The debutant, Sam Evans, got the most savage delivery - one from Gleeson that jagged back ferociously to take the inside edge - Ned Eckersley and Aadil Ali missed inswingers from Sanderson to be lbw and Mark Cosgrove played on as he drove at a full-length ball from Gleeson. Add Lewis Hill's curious walking shot and the best delivery of the lot, which left Neil Dexter to uproot his off stump as he played to leg, and 26 for 7 it was.
One of Duckett's fellow chubsters, the veteran South African allrounder, Rory Kleinveldt, had given Northants a fighting chance of promotion when he took a career-best 9 for 65 against Nottinghamshire at Wantage Road last week. Kleinveldt must have sensed a further bounty on a bowling morning at Grace Road, but perhaps he was over-ambitious because he was stretching gingerly in the warm-ups and then broke down with a side strain after only 11 deliveries.

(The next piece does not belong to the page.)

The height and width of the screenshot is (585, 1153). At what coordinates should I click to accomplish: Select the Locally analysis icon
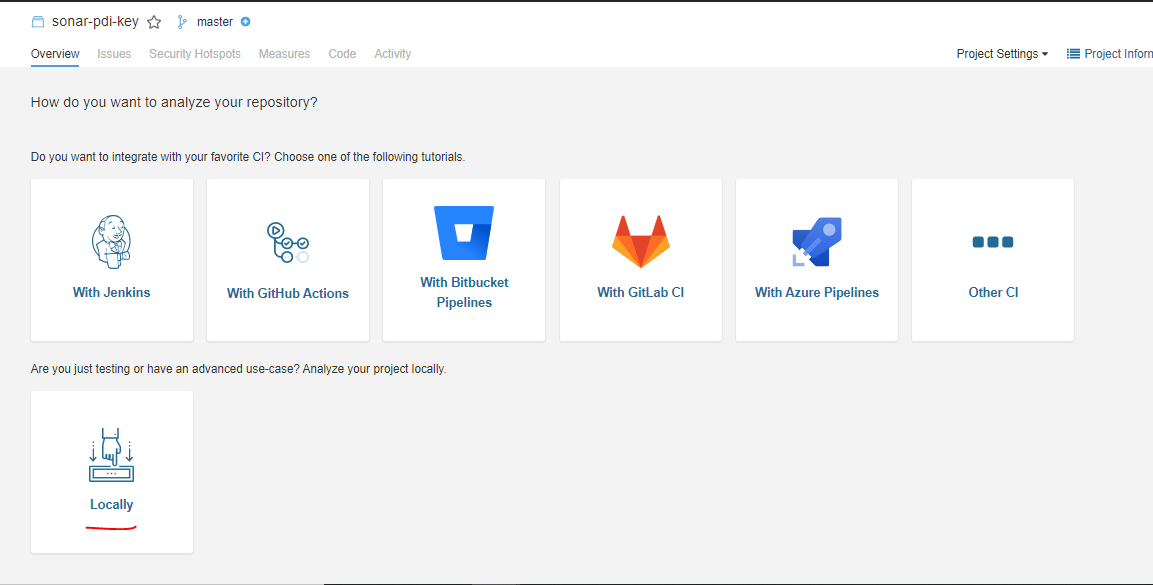[x=111, y=453]

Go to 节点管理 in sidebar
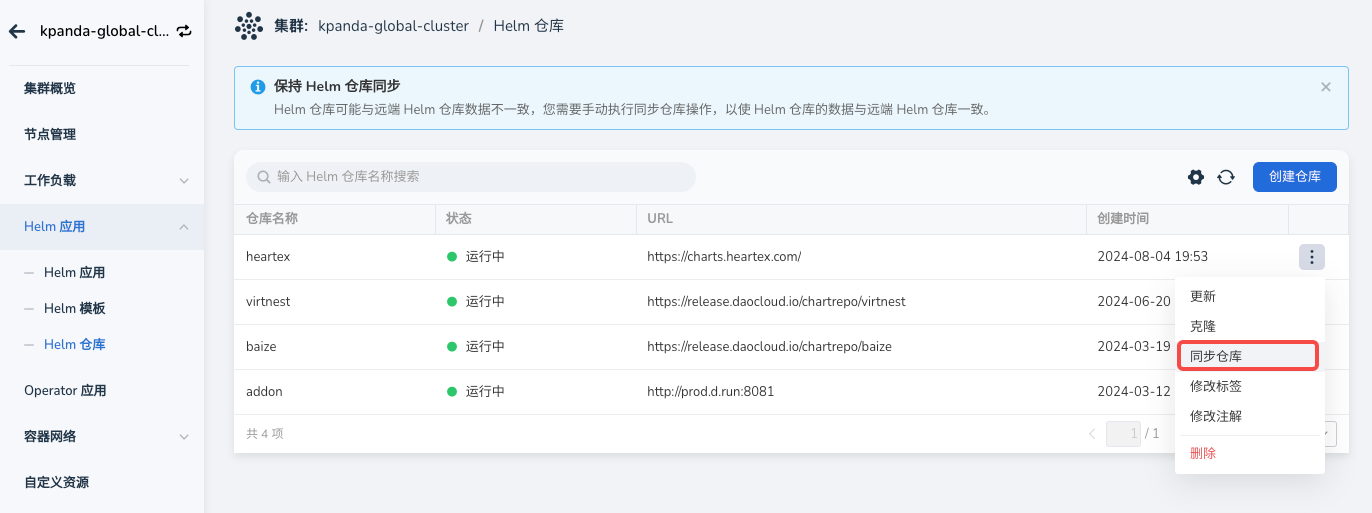[x=50, y=134]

That left Northants' resources under strain - Luke Procter, on loan from Lancashire, was third seamer and was to bowl four overs for 27 as Raine joined Zak Chappell in a facesaving stand of 68 for the eighth wicket. No repeat then of Leicestershire's 25 against Kent in 1912, their lowest Championship score, or more recent embarrassments - 34 against Essex on a dodgy park pitch at Southend or 43 against Worcestershire last season.

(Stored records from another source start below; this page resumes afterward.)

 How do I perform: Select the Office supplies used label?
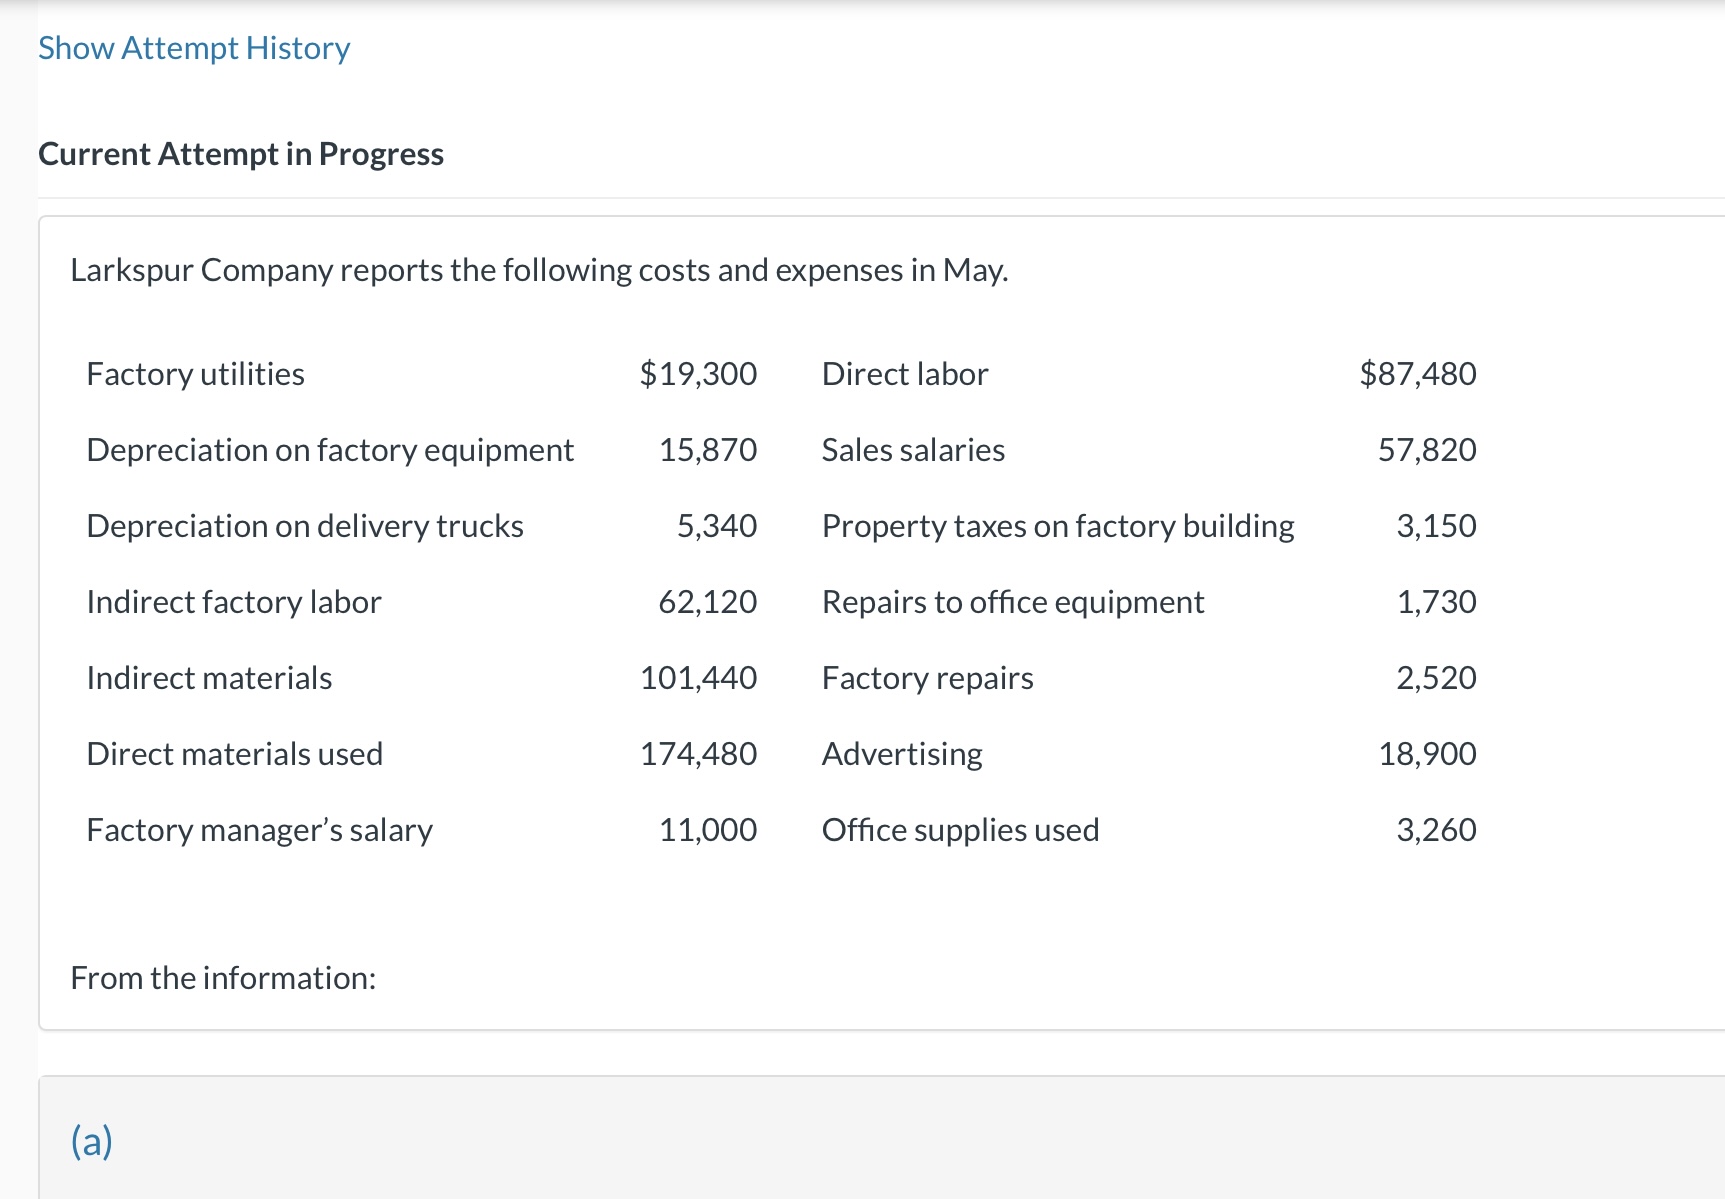click(960, 830)
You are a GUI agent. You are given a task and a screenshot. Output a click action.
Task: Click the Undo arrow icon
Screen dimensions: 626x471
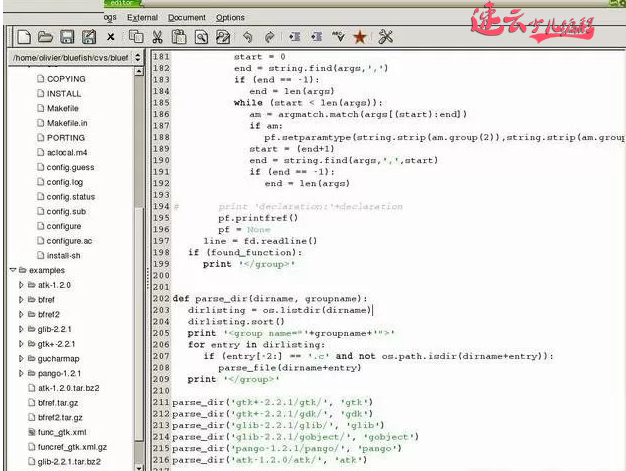[x=247, y=37]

Things might have been worse for Leicestershire. Raine was dropped on 15 at second slip by Richard Levi, off Gleeson, and Chappell should have been comfortably run out on 5, only for wicketkeeper David Murphy to fumble a gentle throw from the bowler's end.
Northants looked solid shortly after tea, 90 runs to the good, Procter and Rob Newton well set. Raine removed them both, Procter for 82, had Simon Kerrigan lbw for nought, second ball, and ensured no act of courage from Kleinveldt, whose appearance at No 9 lasted four deliveries. Not for the first time, he looked full of competitive edge.
Poor lad. All his career, Raine has probably wants to be compared to Stokes and it had to happen on a day like this.